Bae Eun Hui, Lim Sang Yup, Yang Eun Mi, Oh Tae Ryom, Choi Hong Sang, Kim Chang Seong, Ma Seong Kwon, Kim Bongseong, Han Kyung-Do, Kim Soo Wan
Department of Internal Medicine, Chonnam National University Hospital, Chonnam National University Medical School, Gwangju, Republic of Korea.
Department of Internal Medicine, Korea University Ansan Hospital, Ansan, Republic of Korea.
Kidney Res Clin Pract. 2023 Mar;42(2):229-242. doi: 10.23876/j.krcp.21.249. Epub 2023 Mar 31.
Although multiple factors influence the risk of major adverse cardiovascular events (MACE), the effects of socioeconomic status on MACE in the presence and absence of renal dysfunction (RD) have not been comprehensively explored in Korea.
We examined the effects of socioeconomic status on MACE in individuals with and without RD. The data of 44,473 Koreans from 2008 to 2017 were obtained from the Health Care Big Data Platform of the Ministry of Health and Welfare in Korea. Their socioeconomic status was assessed using a socioeconomic score (SES) based on marital status, education, household income, and occupation. The incidence of myocardial infarction (MI), stroke, and death was compared according to SES level (0-4). Multiple linear regression analysis was used to evaluate the hazard ratios and 95% confidence intervals for outcomes based on participant SES.
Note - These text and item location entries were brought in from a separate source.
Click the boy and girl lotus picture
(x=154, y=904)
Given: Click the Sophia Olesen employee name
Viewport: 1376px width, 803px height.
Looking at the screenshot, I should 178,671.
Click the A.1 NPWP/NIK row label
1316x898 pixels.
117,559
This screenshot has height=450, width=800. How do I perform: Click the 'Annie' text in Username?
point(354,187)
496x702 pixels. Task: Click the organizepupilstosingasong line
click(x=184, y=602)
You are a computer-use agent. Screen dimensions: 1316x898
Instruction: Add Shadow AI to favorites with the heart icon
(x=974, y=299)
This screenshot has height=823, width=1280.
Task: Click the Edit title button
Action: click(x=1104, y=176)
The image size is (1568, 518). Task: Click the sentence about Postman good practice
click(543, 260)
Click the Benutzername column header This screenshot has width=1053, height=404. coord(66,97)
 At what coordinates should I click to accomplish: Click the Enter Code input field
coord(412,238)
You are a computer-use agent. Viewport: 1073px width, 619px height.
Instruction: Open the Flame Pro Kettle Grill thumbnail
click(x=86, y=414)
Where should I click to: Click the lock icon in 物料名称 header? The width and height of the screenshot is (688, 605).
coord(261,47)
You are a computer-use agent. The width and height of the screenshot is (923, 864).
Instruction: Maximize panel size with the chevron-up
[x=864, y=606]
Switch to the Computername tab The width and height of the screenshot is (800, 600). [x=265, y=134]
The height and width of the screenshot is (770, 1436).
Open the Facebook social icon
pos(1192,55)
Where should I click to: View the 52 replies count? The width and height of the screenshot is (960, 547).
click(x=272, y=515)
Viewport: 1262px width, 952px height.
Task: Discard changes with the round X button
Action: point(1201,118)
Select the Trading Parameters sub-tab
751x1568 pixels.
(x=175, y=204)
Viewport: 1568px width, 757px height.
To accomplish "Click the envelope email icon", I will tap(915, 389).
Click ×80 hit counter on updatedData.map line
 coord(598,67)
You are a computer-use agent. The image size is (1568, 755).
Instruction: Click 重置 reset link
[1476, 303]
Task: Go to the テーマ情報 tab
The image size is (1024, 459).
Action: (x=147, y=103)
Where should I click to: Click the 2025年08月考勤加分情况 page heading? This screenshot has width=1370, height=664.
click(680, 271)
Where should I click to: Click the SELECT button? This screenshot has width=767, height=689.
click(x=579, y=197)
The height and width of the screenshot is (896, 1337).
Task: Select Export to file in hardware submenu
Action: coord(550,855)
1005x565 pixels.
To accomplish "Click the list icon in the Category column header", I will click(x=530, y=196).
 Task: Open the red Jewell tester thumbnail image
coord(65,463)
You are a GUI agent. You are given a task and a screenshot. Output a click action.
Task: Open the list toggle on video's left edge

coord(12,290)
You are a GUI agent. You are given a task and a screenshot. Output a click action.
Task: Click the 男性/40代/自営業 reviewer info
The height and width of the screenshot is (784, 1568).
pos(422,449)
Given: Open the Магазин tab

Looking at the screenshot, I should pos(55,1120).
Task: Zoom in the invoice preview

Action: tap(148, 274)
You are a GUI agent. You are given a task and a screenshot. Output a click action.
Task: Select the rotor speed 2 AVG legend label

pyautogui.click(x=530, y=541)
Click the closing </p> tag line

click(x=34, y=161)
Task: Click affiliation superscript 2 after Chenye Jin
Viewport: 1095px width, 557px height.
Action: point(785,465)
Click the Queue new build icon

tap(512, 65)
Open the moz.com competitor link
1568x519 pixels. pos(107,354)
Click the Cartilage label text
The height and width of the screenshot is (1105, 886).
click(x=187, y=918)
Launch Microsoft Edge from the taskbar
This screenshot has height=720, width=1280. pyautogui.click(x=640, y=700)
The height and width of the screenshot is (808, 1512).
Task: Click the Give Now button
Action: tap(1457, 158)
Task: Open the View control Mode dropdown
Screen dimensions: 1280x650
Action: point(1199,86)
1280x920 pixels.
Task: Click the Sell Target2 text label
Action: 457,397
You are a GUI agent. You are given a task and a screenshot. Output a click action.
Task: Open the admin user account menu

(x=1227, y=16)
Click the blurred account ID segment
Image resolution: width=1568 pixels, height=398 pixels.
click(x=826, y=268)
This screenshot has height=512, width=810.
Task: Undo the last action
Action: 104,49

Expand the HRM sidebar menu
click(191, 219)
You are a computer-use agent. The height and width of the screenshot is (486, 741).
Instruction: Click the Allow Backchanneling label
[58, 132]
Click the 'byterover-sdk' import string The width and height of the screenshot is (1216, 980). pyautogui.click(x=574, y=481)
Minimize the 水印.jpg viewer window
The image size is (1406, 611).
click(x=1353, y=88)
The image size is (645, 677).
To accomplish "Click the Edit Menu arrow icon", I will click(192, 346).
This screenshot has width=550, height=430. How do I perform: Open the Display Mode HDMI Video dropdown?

MI risk was only affected by education level. The participants' income, education, and SES affected their stroke risk, whereas death was associated with all four socioeconomic factors. The incidence of stroke and death increased as SES worsened (from 0 to 4). SES was positively related to risk of stroke and death in participants without RD. SES did not affect MI, stroke, or death in participants with RD.
A low socioeconomic status is associated with risk of stroke and death, especially in individuals without RD.
尽管多种因素影响主要不良心血管事件(MACE)的风险,但在韩国,社会经济地位在存在和不存在肾功能不全(RD)情况下对MACE的影响尚未得到全面探讨。
我们研究了社会经济地位对有和没有RD的个体发生MACE的影响。2008年至2017年44473名韩国人的数据来自韩国卫生和福利部的医疗大数据平台。他们的社会经济地位使用基于婚姻状况、教育程度、家庭收入和职业的社会经济评分(SES)进行评估。根据SES水平(0 - 4)比较心肌梗死(MI)、中风和死亡的发生率。使用多元线性回归分析评估基于参与者SES的结局的风险比和95%置信区间。
MI风险仅受教育程度影响。参与者的收入、教育程度和SES影响他们的中风风险,而死亡与所有四个社会经济因素相关。随着SES变差(从0到4),中风和死亡的发生率增加。在没有RD的参与者中,SES与中风和死亡风险呈正相关。SES对有RD的参与者的MI、中风或死亡没有影响。
社会经济地位低与中风和死亡风险相关,尤其是在没有RD的个体中。